Tuesday, July 30, 2019

Tracking The Market's Strength

Above we see a helpful chart from the excellent Index Indicators site.  Note that we're hovering near all time highs in SPX, but the number of stocks trading above their 20-day moving averages has been tailing off and now stands a bit above 57%  This waning of strength is also reflected in the intermediate-term new high/new low data, as tracked at Barchart.com.  Yesterday, we saw 578 stocks across all exchanges register fresh monthly highs and 605 make new monthly lows.  Even on a three-month basis we had 330 new highs and 316 new lows.  Not exactly resounding strength for an index at its highs.  The average 14-day RSI for the 500 SPX stocks is currently about 54, down from the 60s earlier this month.  

Meanwhile, a number of sectors of the market are trading below their highs, including financial shares (XLF); energy stocks (XLE); industrials (XLI); raw materials shares (XLB); healthcare (XLV); midcap stocks (MDY); and small caps (SLY).  Internationally, we're seeing notable failures to approach new highs among emerging market stocks (EEM) and European stocks (VGK).  Indeed, stocks outside the U.S. as a whole (EFA) have been underperforming.

**Recorded data**
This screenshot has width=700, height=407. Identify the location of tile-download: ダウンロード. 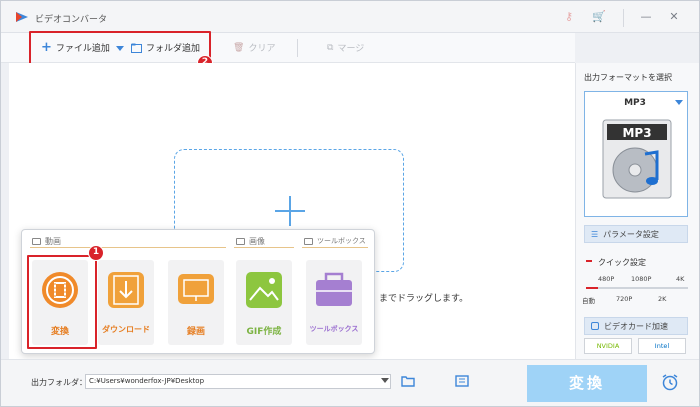
(126, 302).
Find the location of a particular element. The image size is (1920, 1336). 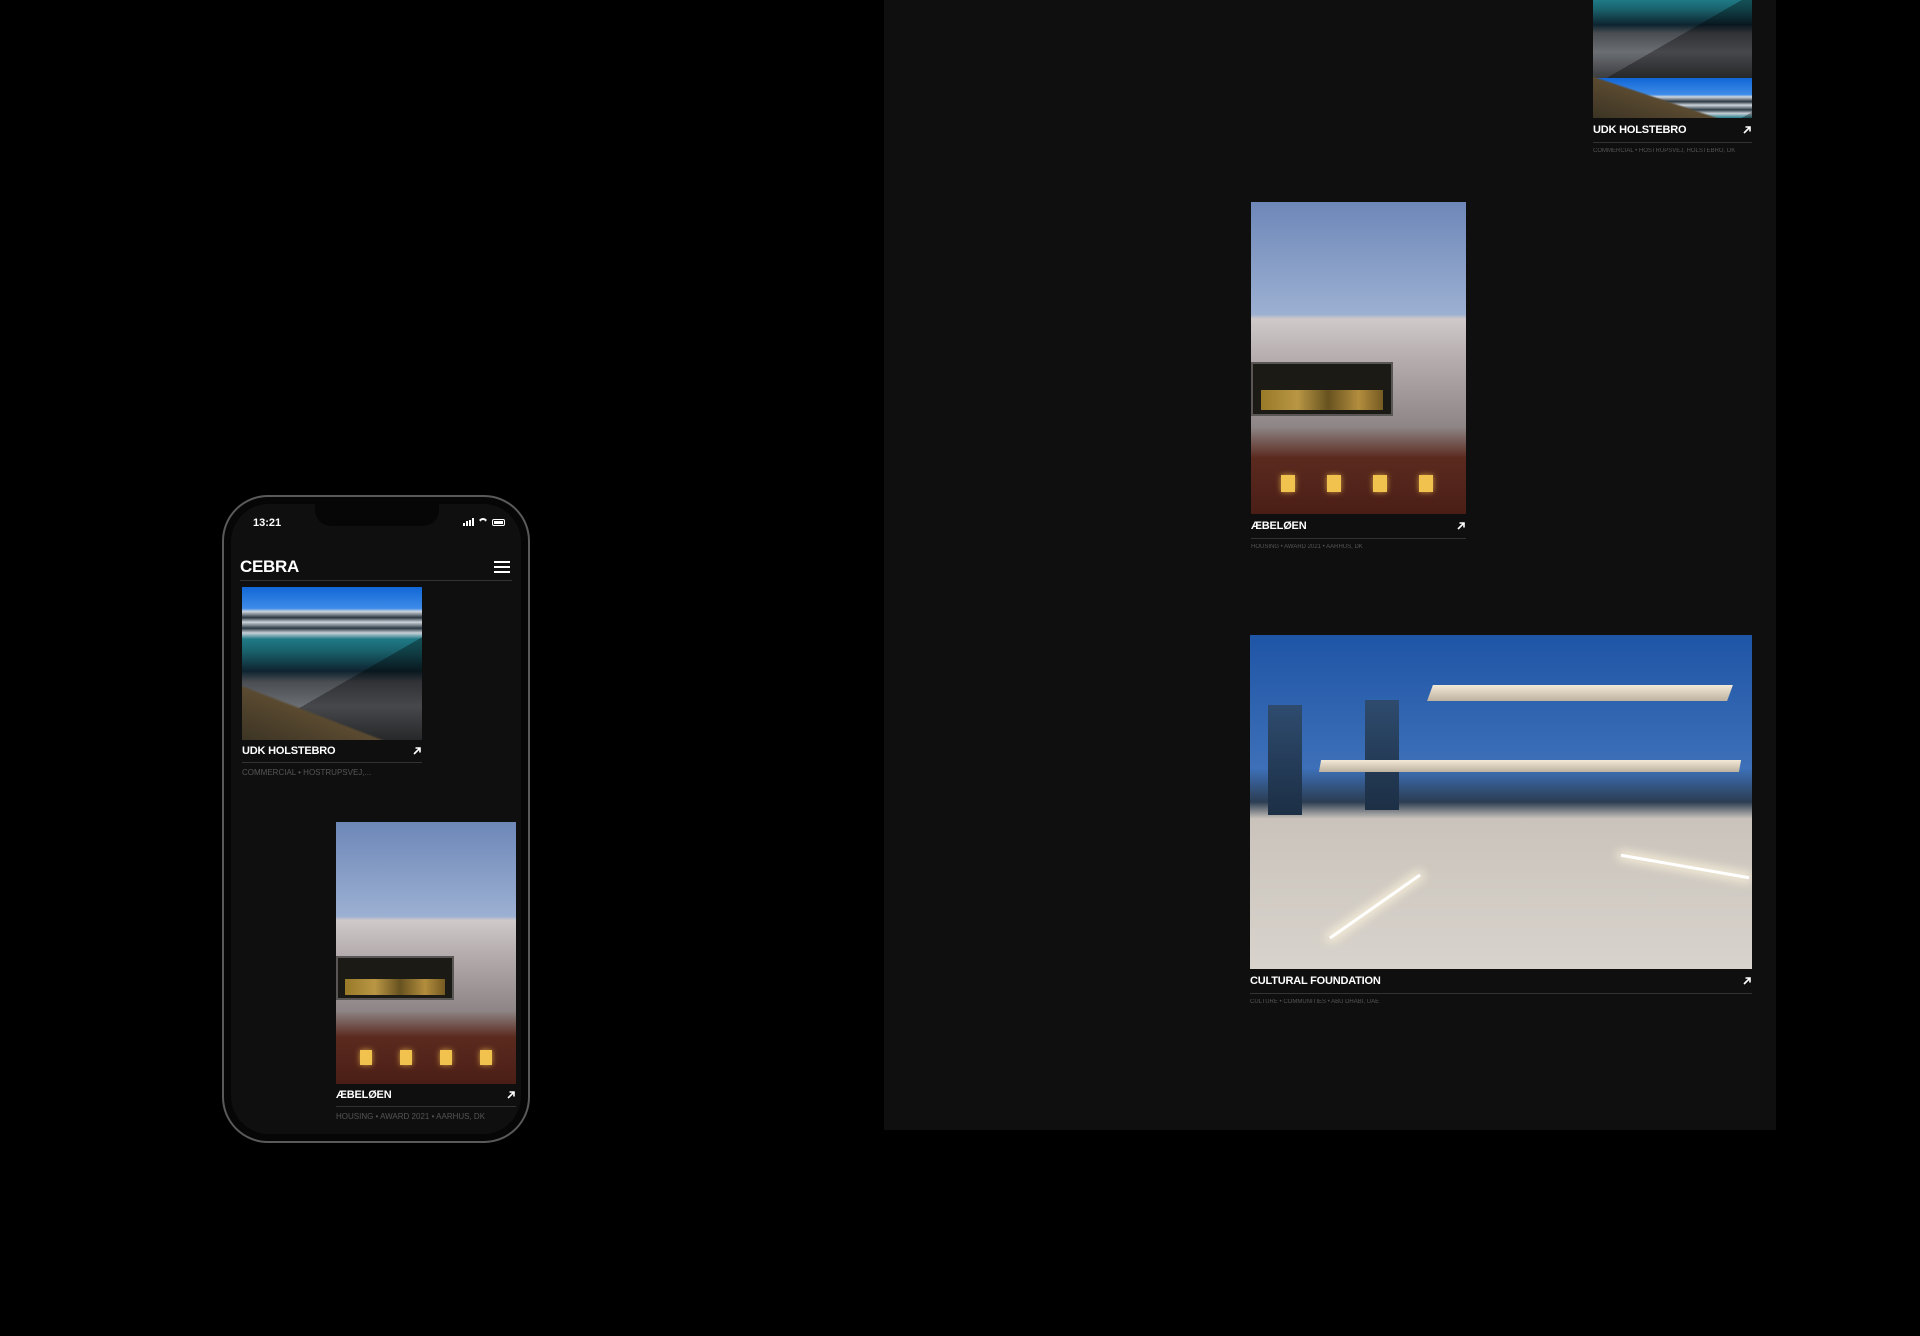

project-title-row: CULTURAL FOUNDATION is located at coordinates (1501, 982).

**Work item A**
In the market commentary, what is the current average 14-day RSI for the 500 SPX stocks?
**Work item B**
Please recast the paragraph of the market commentary that begins "Meanwhile, a number of sectors" as a bulleted list, keeping its main facts.
**Work item C**
Carry the market commentary forward, picking up right after its final sentence.

**Written reply A**
About 54, down from the 60s earlier this month.

**Written reply B**
- Domestic sectors trading below their highs:
  - Financial shares (XLF)
  - Energy stocks (XLE)
  - Industrials (XLI)
  - Raw materials shares (XLB)
  - Healthcare (XLV)
  - Midcap stocks (MDY)
  - Small caps (SLY)
- International markets failing to approach new highs:
  - Emerging market stocks (EEM)
  - European stocks (VGK)
- Stocks outside the U.S. as a whole (EFA) have been underperforming.

**Written reply C**
Volume in SPY has been extraordinarily low, telling us that we neither have bearish catalysts to bring institutions to divest their holdings nor bullish catalysts to justify richer valuations.  For July, we've averaged about 49 million shares traded daily.  Compare that to an average volume of almost 84 million shares this past May.  It may well be the case that it will take a distinct catalyst to bring market participants off the sidelines and generate the next significant market leg.

It's been helpful to stay open minded and flexible on a day-to-day trading basis, but I am completely on the sidelines in my investment account.  I need to see evidence of breadth strength to justify a longer-term bullish position and so far that evidence is missing.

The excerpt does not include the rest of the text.